Jobs’s primary test for recruiting people in the spring of 1981 to be part of his merry band of pirates was making sure they had a passion for the product. He would sometimes bring candidates into a room where a prototype of the Mac was covered by a cloth, dramatically unveil it, and watch. “If their eyes lit up, if they went right for the mouse and started pointing and clicking, Steve would smile and hire them,” recalled Andrea Cunningham. “He wanted them to say ‘Wow!’”

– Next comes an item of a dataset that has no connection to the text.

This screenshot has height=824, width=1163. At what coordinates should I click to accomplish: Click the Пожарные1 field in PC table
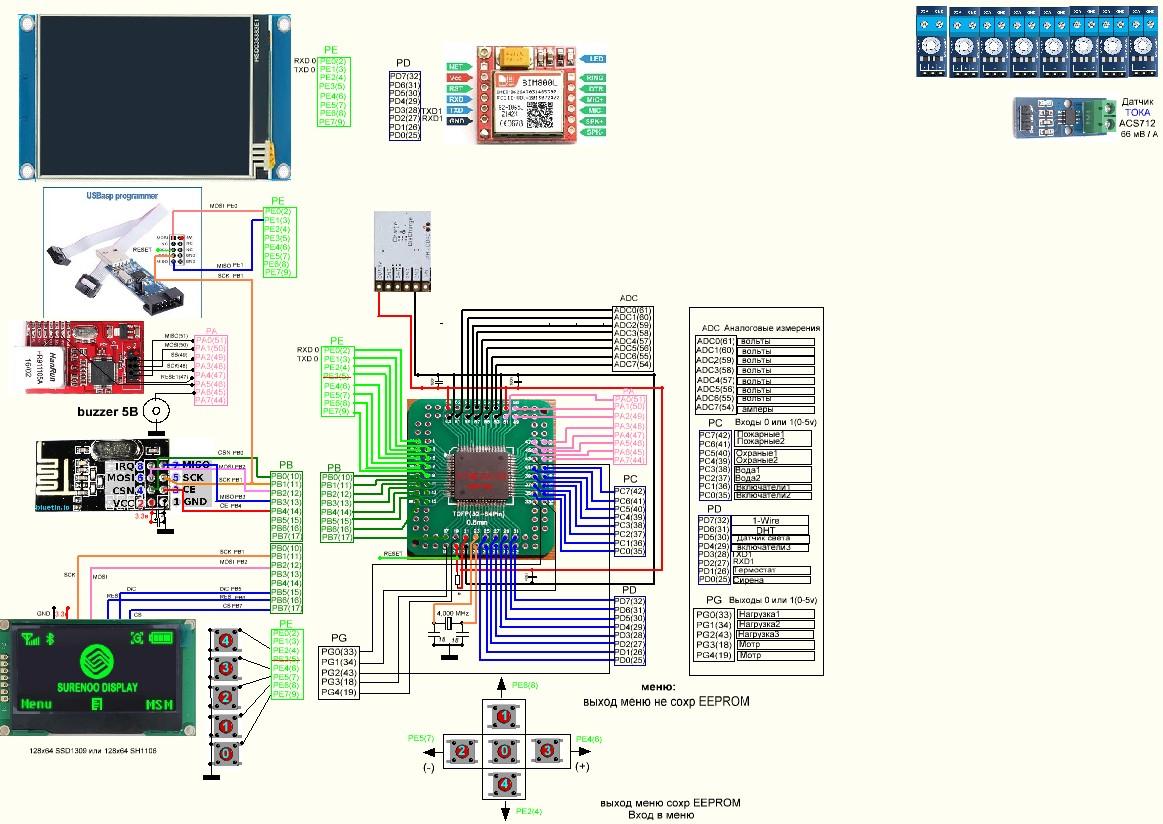[775, 434]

Bruce Horn was one of the programmers at Xerox PARC. When some of his friends, such as Larry Tesler, decided to join the Macintosh group, Horn considered going there as well. But he got a good offer, and a $15,000 signing bonus, to join another company. Jobs called him on a Friday night. “You have to come into Apple tomorrow morning,” he said. “I have a lot of stuff to show you.” Horn did, and Jobs hooked him. “Steve was so passionate about building this amazing device that would change the world,” Horn recalled. “By sheer force of his personality, he changed my mind.” Jobs showed Horn exactly how the plastic would be molded and would fit together at perfect angles, and how good the board was going to look inside. “He wanted me to see that this whole thing was going to happen and it was thought out from end to end. Wow, I said, I don’t see that kind of passion every day. So I signed up.”

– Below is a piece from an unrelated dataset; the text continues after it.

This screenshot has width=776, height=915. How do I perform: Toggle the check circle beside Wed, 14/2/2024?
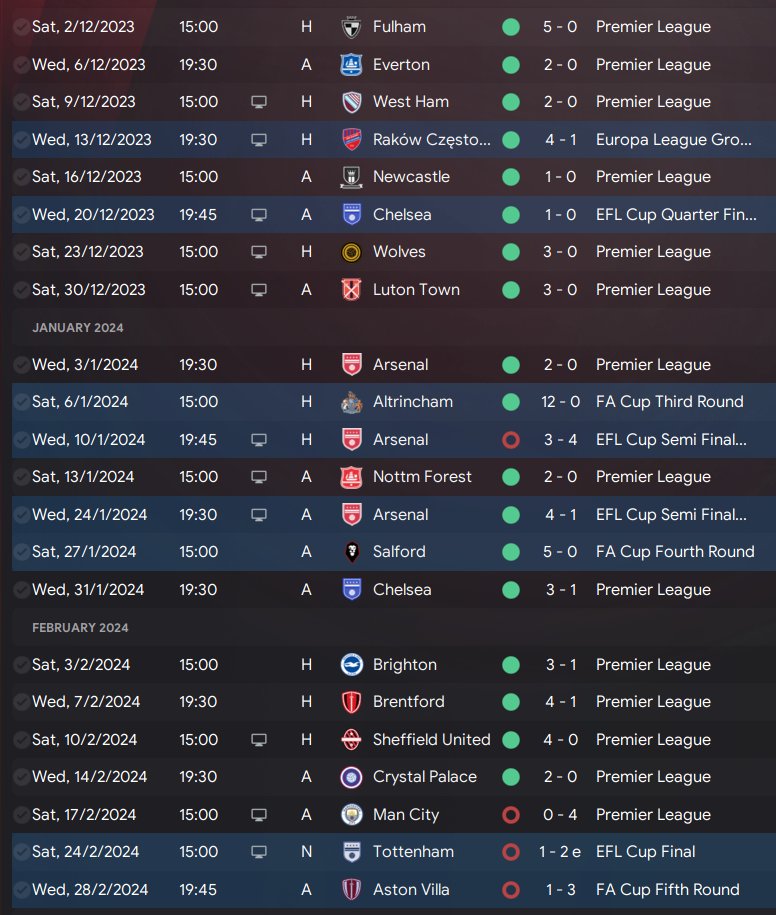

Jobs even tried to reengage Wozniak. “I resented the fact that he had not been doing much, but then I thought, hell, I wouldn’t be here without his brilliance,” Jobs later told me. But as soon as Jobs was starting to get him interested in the Mac, Wozniak crashed his new single-engine Beechcraft while attempting a takeoff near Santa Cruz. He barely survived and ended up with partial amnesia. Jobs spent time at the hospital, but when Wozniak recovered he decided it was time to take a break from Apple. Ten years after dropping out of Berkeley, he decided to return there to finally get his degree, enrolling under the name of Rocky Raccoon Clark.

In order to make the project his own, Jobs decided it should no longer be code-named after Raskin’s favorite apple. In various interviews, Jobs had been referring to computers as a bicycle for the mind; the ability of humans to create a bicycle allowed them to move more efficiently than even a condor, and likewise the ability to create computers would multiply the efficiency of their minds. So one day Jobs decreed that henceforth the Macintosh should be known instead as the Bicycle. This did not go over well. “Burrell and I thought this was the silliest thing we ever heard, and we simply refused to use the new name,” recalled Hertzfeld. Within a month the idea was dropped.

By early 1981 the Mac team had grown to about twenty, and Jobs decided that they should have bigger quarters. So he moved everyone to the second floor of a brown-shingled, two-story building about three blocks from Apple’s main offices. It was next to a Texaco station and thus became known as Texaco Towers. In order to make the office more lively, he told the team to buy a stereo system. “Burrell and I ran out and bought a silver, cassette-based boom box right away, before he could change his mind,” recalled Hertzfeld.